In just 10 months, Zero Hedge, a pseudonymously-written blog by financial insiders, has played a major role in forcing issues like Goldman Sachs’ machinations and the inherent unfairness of High Frequency Trading into the mainstream press and the Halls of Congress.
They’ve done this by brass-knuckled, well-researched articles, not being afraid to make serious enemies, being passionate about what they are writing, treating their audience like adults, and printing the truth.
The mainstream financial media, probably miffed that a blog has broken stories they should have, has been attacking Zero Hedge for being anonymously written.
Zero Hedge responded today with an eloquent post. Here’s a few excerpts. Read the whole thing.
On Thursday, following weeks of criticism of our anonymity on CNBC and elsewhere, a reporter from the New York Post confronted our public relations representative over the alleged identity of one of our contributors. As a matter of policy, Zero Hedge does not comment on the identity of contributors or staff, but over the course of a 30 minute conversation with the reporter, something interesting emerged: the reporter in question was so befuddled by this policy that she barely knew what to say. She had, quite literally, no idea how to write a story that wasn’t primarily about personalities. Her attempt to bribe our public relations representative with favorable coverage for an exclusive is an example of what is wrong with financial reporting today.
Now, more than ever, anonymity is critical to the Republic. This should surprise no one. It has been a critical part of speech in this country since before its founding. Without the courageous and then-anonymous writings of, e.g., Thomas Paine or the authors of The Federalist Papers, our nation would be a very different place today.
Given the financial events of the last twelve months, we think it clear that this must be the end of the status quo for financial regulation in the United States. We are also keenly aware that a number of extremely well-resourced, established players have little incentive in seeing any change at all. As we live in an age where posting on a blog can get you fired years later after a casual, lunch-hour Google search by a Human Resources representative, has there ever been a more important time for anonymous speech in financial reporting? We think not.

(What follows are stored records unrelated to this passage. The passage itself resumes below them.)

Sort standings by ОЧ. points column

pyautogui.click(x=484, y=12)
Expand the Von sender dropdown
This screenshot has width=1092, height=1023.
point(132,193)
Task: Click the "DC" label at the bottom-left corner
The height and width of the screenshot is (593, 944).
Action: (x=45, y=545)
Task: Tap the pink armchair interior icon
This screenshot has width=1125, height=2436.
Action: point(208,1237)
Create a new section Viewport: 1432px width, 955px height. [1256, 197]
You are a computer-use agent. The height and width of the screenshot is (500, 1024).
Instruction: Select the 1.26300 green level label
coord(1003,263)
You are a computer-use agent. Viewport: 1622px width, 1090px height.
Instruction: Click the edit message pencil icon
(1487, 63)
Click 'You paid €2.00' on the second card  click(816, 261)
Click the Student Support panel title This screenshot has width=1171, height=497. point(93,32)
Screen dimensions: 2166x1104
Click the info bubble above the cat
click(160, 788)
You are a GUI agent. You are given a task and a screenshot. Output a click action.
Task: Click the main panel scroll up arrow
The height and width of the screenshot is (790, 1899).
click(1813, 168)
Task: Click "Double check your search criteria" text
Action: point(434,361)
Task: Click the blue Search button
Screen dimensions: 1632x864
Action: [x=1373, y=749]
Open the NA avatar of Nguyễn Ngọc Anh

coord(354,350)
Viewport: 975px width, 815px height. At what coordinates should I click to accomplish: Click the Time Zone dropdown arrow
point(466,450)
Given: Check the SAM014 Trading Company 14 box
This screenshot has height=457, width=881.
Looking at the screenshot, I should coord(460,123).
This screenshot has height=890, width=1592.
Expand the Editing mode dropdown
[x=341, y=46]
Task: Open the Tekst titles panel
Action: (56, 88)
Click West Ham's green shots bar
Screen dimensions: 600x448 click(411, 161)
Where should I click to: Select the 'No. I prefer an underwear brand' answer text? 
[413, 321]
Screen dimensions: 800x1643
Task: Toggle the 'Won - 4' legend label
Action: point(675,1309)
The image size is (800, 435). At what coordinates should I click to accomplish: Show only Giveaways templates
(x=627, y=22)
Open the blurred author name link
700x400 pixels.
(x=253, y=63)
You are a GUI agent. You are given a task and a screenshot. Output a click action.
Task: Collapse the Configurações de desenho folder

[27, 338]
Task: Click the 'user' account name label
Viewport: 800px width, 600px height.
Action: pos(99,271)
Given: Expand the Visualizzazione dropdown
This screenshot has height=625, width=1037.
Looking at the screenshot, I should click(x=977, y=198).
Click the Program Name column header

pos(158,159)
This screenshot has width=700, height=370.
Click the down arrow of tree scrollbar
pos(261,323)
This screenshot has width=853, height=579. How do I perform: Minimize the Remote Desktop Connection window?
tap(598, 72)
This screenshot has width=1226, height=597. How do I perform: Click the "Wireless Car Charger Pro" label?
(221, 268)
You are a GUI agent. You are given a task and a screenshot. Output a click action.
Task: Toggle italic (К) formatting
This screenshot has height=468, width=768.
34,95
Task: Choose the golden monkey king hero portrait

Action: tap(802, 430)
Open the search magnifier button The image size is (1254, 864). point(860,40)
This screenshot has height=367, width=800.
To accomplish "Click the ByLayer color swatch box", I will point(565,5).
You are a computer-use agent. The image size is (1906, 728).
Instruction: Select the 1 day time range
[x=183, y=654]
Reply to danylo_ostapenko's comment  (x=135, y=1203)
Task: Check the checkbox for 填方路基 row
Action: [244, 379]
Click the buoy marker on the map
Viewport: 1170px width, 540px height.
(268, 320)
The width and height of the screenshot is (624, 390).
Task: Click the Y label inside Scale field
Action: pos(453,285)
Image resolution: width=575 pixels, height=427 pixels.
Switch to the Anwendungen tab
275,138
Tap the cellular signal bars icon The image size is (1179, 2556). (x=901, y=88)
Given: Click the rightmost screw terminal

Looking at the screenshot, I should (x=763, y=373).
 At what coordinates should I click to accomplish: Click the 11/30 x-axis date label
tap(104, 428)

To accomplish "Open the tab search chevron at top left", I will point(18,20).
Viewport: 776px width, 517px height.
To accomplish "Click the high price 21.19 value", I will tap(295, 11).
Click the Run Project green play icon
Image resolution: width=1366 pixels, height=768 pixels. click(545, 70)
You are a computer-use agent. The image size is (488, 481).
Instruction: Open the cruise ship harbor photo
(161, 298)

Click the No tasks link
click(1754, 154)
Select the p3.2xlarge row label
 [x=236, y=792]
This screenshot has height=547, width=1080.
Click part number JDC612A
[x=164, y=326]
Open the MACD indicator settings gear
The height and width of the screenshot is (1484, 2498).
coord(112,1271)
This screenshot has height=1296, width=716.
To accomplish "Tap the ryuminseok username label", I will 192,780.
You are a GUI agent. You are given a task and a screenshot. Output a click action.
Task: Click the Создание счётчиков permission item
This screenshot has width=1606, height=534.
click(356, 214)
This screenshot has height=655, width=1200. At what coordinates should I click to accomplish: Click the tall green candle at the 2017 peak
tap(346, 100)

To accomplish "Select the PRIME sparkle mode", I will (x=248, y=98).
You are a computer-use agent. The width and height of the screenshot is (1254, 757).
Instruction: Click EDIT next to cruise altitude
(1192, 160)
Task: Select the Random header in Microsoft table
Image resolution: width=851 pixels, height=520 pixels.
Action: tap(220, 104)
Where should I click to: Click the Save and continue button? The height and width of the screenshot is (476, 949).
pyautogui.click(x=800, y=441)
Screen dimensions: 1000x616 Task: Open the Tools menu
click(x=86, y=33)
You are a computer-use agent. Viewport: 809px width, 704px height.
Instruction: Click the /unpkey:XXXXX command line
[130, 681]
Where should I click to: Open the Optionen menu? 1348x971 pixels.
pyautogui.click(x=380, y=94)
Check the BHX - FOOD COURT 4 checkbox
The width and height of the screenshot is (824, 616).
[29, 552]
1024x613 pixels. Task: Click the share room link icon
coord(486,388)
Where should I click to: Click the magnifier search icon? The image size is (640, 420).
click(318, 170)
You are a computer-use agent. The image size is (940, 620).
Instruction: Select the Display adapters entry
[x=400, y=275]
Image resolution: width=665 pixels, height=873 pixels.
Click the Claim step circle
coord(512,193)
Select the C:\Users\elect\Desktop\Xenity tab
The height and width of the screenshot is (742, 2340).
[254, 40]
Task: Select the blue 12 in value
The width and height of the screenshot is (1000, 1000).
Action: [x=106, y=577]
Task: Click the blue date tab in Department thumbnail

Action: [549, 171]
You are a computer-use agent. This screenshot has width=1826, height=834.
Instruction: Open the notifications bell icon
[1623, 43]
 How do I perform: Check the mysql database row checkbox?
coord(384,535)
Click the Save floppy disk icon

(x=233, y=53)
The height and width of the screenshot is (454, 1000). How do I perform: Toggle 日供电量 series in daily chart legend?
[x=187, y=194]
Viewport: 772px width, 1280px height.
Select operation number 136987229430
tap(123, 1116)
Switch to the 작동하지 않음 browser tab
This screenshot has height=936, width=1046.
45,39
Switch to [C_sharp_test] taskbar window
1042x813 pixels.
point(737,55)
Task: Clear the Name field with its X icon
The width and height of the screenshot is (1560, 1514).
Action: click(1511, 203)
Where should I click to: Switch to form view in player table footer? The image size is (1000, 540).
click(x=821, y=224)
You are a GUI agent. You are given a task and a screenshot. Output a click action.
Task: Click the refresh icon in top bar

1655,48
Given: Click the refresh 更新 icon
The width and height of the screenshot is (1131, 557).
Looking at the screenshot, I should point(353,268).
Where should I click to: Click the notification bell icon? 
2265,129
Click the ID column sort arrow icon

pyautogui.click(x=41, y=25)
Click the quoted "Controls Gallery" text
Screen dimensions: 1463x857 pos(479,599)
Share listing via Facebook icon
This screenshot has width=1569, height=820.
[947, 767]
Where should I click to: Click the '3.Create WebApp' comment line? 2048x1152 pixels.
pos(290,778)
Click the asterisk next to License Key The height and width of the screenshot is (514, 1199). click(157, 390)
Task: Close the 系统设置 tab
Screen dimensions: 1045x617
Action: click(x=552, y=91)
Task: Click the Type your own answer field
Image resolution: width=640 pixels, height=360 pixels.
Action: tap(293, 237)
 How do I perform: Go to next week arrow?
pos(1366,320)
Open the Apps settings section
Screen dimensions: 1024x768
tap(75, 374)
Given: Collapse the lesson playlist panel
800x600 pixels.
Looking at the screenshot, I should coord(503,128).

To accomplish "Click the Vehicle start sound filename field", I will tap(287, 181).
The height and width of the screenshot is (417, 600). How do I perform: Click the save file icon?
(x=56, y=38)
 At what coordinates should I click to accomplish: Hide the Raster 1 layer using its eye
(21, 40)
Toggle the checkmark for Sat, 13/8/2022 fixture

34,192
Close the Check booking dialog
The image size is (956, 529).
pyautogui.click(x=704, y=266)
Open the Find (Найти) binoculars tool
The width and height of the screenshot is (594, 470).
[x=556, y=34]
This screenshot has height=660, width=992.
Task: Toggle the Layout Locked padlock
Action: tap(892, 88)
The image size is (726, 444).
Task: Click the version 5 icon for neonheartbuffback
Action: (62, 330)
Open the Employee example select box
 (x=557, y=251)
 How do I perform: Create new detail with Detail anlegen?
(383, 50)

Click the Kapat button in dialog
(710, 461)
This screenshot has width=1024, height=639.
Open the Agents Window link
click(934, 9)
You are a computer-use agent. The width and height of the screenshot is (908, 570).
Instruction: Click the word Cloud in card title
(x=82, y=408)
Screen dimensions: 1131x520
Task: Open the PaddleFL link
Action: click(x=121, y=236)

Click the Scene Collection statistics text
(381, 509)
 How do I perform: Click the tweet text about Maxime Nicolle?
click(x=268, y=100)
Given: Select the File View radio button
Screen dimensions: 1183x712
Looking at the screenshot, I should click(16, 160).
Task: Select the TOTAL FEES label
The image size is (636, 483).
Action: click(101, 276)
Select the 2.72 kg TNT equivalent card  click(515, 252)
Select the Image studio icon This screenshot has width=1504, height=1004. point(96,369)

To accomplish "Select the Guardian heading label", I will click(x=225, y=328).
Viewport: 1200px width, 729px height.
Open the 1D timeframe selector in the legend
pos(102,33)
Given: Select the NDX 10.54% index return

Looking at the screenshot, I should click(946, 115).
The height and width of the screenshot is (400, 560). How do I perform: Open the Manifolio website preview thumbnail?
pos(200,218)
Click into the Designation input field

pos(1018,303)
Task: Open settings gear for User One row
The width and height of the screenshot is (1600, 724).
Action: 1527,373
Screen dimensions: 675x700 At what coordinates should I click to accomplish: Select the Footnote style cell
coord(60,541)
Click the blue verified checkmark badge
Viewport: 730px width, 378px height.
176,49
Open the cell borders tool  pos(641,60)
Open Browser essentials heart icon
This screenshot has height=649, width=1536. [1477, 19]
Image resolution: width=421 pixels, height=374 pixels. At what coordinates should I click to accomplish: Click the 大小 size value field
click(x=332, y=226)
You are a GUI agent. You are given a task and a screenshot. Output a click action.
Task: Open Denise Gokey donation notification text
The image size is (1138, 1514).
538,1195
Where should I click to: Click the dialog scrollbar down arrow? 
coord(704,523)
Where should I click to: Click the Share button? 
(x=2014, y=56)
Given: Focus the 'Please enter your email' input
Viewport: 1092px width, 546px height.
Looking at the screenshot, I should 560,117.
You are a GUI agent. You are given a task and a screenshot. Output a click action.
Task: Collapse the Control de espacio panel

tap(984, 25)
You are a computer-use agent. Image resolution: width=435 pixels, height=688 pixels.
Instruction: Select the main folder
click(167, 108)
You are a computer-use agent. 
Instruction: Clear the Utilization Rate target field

Believe us, doubt us, argue with us, then decide where the best analysis is being generated: from reporters at brand-name media outlets, without a lifetime of expertise on the subjects on which they write and whose allegiances lie as much as with the sources they need to keep happy as with the readers they purportedly serve, or with those insiders who by shedding the burden of identification, are free to expose the abuses, absurdities, and abscesses of both those in power and those who report on them.